:: Dataset content

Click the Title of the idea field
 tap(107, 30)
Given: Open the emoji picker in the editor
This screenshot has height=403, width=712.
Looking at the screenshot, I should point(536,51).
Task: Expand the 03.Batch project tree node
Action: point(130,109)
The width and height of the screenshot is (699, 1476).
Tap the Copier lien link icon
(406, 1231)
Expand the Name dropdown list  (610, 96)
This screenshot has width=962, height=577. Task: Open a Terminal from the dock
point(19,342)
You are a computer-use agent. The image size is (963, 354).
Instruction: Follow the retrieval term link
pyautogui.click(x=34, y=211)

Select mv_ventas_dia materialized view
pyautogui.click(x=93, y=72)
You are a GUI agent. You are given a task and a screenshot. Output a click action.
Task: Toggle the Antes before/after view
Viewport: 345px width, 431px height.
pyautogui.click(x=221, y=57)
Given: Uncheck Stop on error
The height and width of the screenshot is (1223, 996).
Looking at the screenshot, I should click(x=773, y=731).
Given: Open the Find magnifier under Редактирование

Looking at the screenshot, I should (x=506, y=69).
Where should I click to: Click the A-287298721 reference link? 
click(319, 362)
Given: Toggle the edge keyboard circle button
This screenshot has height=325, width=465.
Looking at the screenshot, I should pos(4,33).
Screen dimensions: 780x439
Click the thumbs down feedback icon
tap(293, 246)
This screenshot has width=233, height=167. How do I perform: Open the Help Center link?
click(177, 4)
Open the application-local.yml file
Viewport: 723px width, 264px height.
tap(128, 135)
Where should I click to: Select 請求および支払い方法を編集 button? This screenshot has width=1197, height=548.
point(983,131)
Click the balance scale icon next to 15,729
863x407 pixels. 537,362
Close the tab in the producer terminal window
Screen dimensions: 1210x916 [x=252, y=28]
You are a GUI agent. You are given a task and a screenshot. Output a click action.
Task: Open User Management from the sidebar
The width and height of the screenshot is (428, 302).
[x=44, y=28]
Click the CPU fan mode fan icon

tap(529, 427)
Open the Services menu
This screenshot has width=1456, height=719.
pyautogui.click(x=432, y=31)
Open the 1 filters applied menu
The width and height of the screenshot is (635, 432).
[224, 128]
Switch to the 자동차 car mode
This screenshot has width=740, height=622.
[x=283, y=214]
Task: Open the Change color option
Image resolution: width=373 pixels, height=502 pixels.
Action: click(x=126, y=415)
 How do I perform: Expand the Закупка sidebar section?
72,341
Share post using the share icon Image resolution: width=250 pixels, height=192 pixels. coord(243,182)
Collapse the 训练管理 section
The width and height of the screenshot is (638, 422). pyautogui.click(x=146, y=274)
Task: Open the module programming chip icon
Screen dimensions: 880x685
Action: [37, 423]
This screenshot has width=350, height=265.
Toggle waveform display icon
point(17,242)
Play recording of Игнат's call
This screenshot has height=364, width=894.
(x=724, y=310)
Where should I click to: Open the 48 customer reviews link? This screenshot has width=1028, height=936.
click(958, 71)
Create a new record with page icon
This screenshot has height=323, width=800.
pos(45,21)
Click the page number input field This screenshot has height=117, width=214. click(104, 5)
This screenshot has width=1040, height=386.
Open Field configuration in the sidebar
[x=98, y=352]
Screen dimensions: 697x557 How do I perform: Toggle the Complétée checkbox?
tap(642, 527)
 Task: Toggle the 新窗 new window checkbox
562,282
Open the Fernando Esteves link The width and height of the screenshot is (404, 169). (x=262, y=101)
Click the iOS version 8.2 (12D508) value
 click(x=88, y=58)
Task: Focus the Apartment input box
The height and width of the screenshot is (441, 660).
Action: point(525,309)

::::

● **Task directions**
Each line in the entries above, starting at the line with "Tap the Copier lien link icon" and ending at the line with "Given: Toggle the edge keyboard circle button", is to be printed exactly, and only those lines.

● **Task solution**
Tap the Copier lien link icon
(406, 1231)
Expand the Name dropdown list  (610, 96)
This screenshot has width=962, height=577. Task: Open a Terminal from the dock
point(19,342)
You are a computer-use agent. The image size is (963, 354).
Instruction: Follow the retrieval term link
pyautogui.click(x=34, y=211)

Select mv_ventas_dia materialized view
pyautogui.click(x=93, y=72)
You are a GUI agent. You are given a task and a screenshot. Output a click action.
Task: Toggle the Antes before/after view
Viewport: 345px width, 431px height.
pyautogui.click(x=221, y=57)
Given: Uncheck Stop on error
The height and width of the screenshot is (1223, 996).
Looking at the screenshot, I should click(x=773, y=731).
Given: Open the Find magnifier under Редактирование

Looking at the screenshot, I should (x=506, y=69).
Where should I click to: Click the A-287298721 reference link? 
click(319, 362)
Given: Toggle the edge keyboard circle button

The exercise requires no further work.